Description of the task> Nothing but the text belongs in the answer: the listing below, copied exactly, without pictures.

-- -- --

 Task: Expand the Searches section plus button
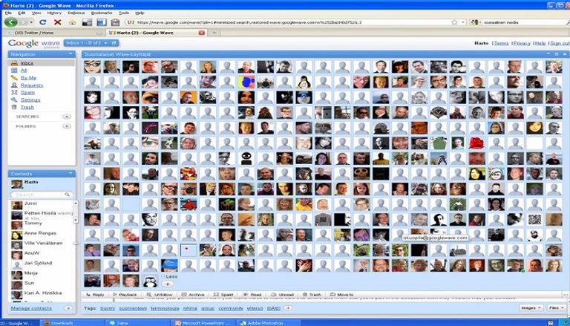pyautogui.click(x=67, y=117)
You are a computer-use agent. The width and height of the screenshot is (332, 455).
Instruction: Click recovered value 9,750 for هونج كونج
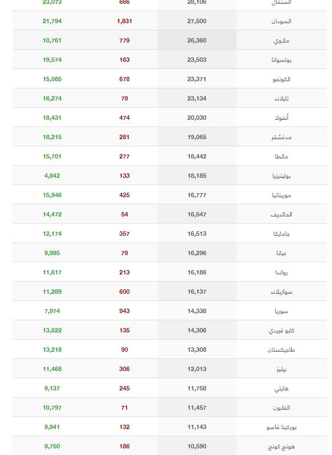point(52,446)
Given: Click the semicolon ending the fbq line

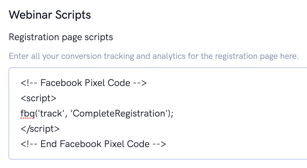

-- -- --

Worked solution>
 Task: Expand the Searches section plus button
pyautogui.click(x=67, y=117)
You are a computer-use agent. The width and height of the screenshot is (332, 455).
Instruction: Click recovered value 9,750 for هونج كونج
point(52,446)
Given: Click the semicolon ending the fbq line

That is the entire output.